Pottawatomie County commissioners have signed off on a contract for preliminary design and acquisition of property for the proposed detention pond north of Junietta Road and west of Moody Road in Blue Township.
County Engineer Nathan Bergman discussed with commissioners on Monday a potential timeline over the next several months that could see the design portion of the project get developed.
A drainage study has deemed the pond or a dam will be necessary before future residential development in that area can proceed. It would be a dry pond, primarily used for flood mitigation in the area.
Ideally, Bergman says the developer hopes to have the land platted by April with bid letting to take place shortly thereafter in order to start selling lots by next fall.
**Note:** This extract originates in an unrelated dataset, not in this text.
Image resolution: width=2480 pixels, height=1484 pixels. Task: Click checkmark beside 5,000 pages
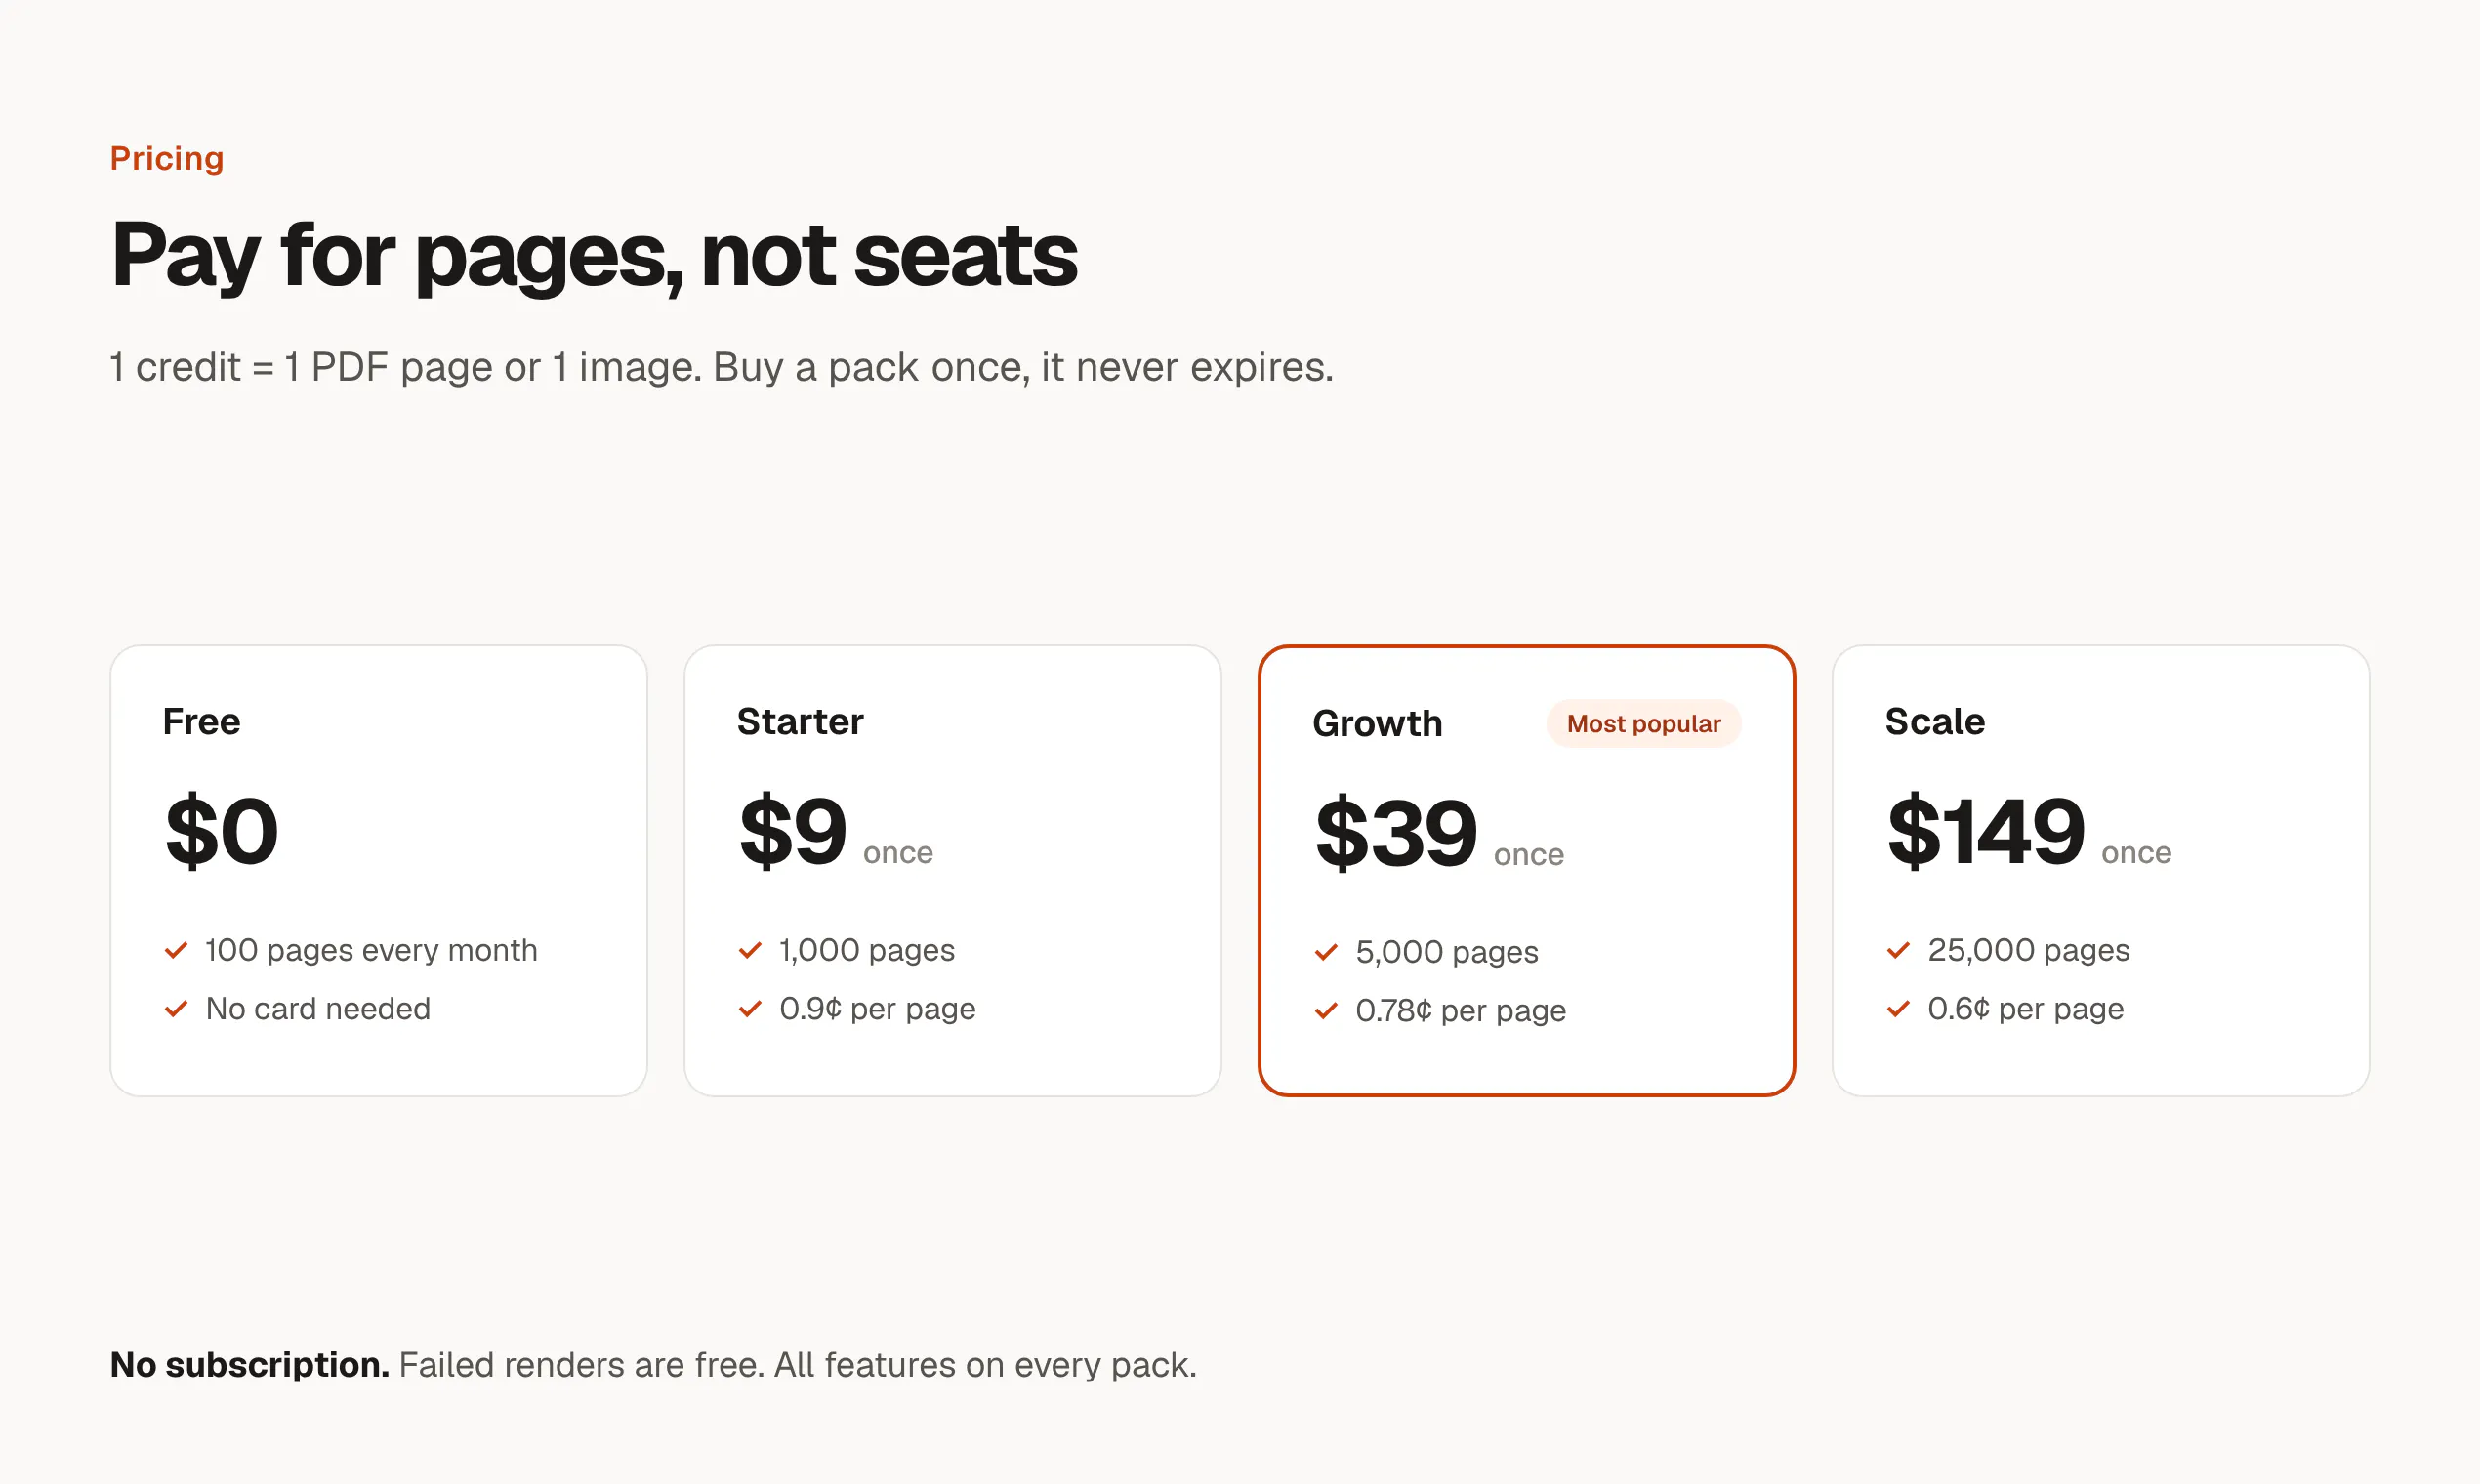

Commissioner Pat Weixelman says he plans to take a slower, more methodical approach on this project.
The commission has been reluctant to move too quickly on the project, primarily wanting to ensure it’s done correctly and not a cost burden to the county. Commission Chair Greg Riat also reiterated the point that the county shouldn’t be getting into the business of developing and maintaining detention ponds.
Riat was referring in that clip to a letter sent by the Blue Township board last week. That letter expressed the township’s intent not to support helping fund a signalized crossing at Green Valley Road and Nature Ave., scolding the commission for using federal funds from the American Rescue Plan Act, to pay out employee bonuses. The ARPA funds have certain requirements for usage and that project was not one of them. (Riat was our guest on KMAN’s In Focus Tuesday – Listen here)
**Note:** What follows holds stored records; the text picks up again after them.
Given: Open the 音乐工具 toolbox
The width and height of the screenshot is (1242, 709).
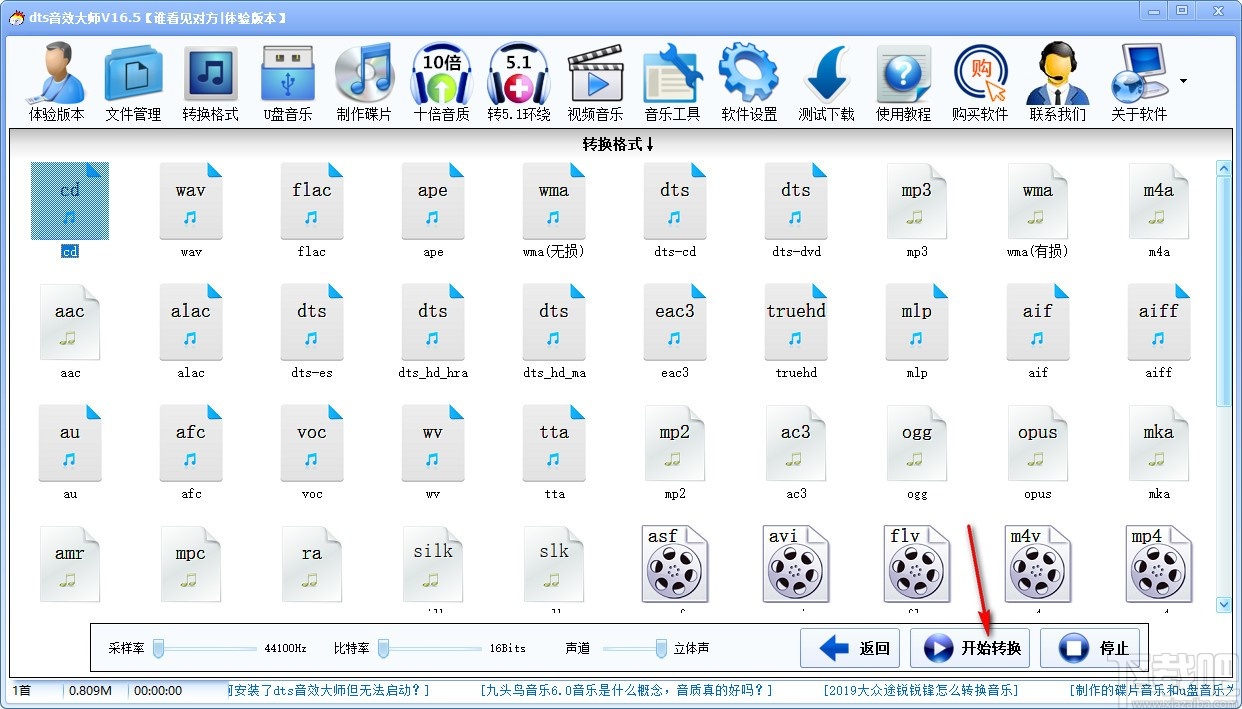Looking at the screenshot, I should click(672, 80).
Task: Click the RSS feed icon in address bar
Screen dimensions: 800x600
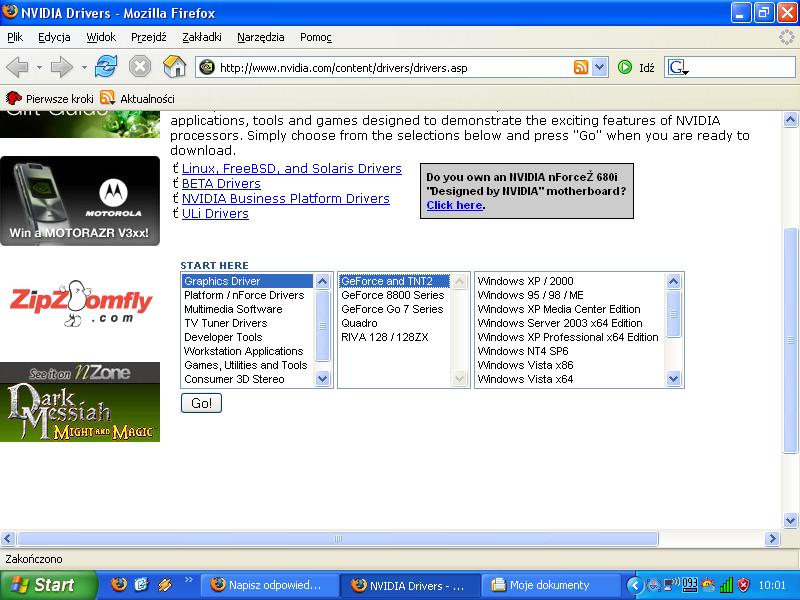Action: tap(581, 67)
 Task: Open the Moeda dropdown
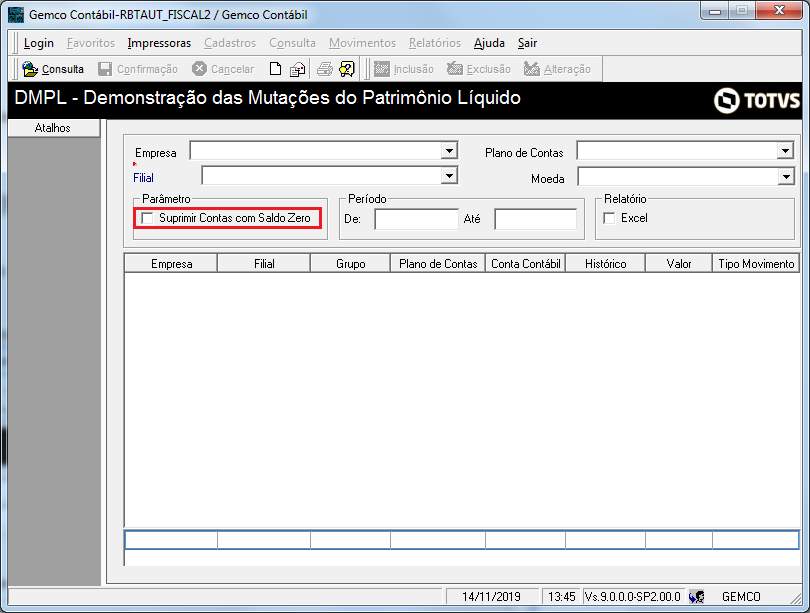pos(785,177)
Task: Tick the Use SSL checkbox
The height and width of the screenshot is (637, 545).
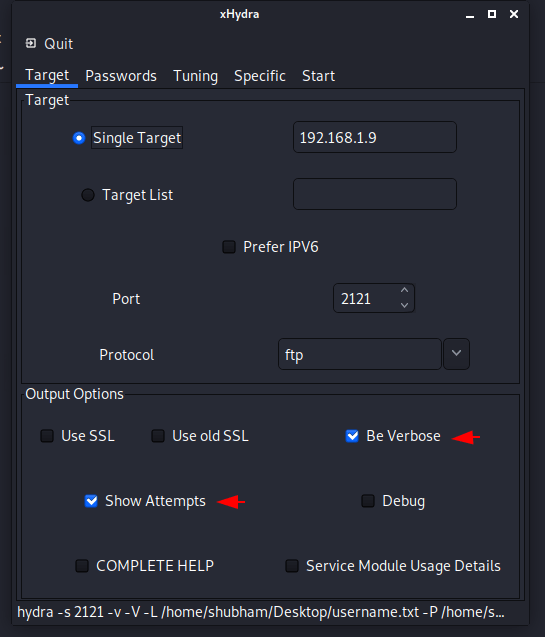Action: pos(47,436)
The county is required to have the project completed by 2025, based on an agreement between it and property owner Brandt Rudzinski.
In other business Monday, the commission got a brief update from Westmoreland resident Natha Manges on the potential future of the Pottawatomie County Courthouse.
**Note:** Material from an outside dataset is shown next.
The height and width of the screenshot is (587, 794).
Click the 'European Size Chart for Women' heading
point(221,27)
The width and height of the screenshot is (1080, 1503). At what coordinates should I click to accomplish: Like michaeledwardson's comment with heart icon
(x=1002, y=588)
Manges says after a September meeting, she and others with the Save the Courthouse initiative attended a workshop in early October about grant writing. She believes there may be avenues for grants to help fix up some the deteriorating building and re-purpose it. She’s hoping to gather more input from Pottawatomie County residents in the new year.
The building has sat vacant for close to a decade upon the building of a new facility for the district courts, Sheriff’s Office and other county offices. Commissioners are reluctant to move forward on any project since it’s on the state historic registry requires extensive repair for any re-purposing. Commissioner Dee McKee says in many cases it’s just not feasible.
McKee is interested in razing the building while both Riat and Weixelman remain open to some sort of renovation, if the cost isn’t too much of a burden. The property is currently on the state historic registry and is one of the oldest standing county courthouses in Kansas.
The commission also received monthly updates from EMS, the County Attorney’s Office and Emergency Management during Monday’s meeting.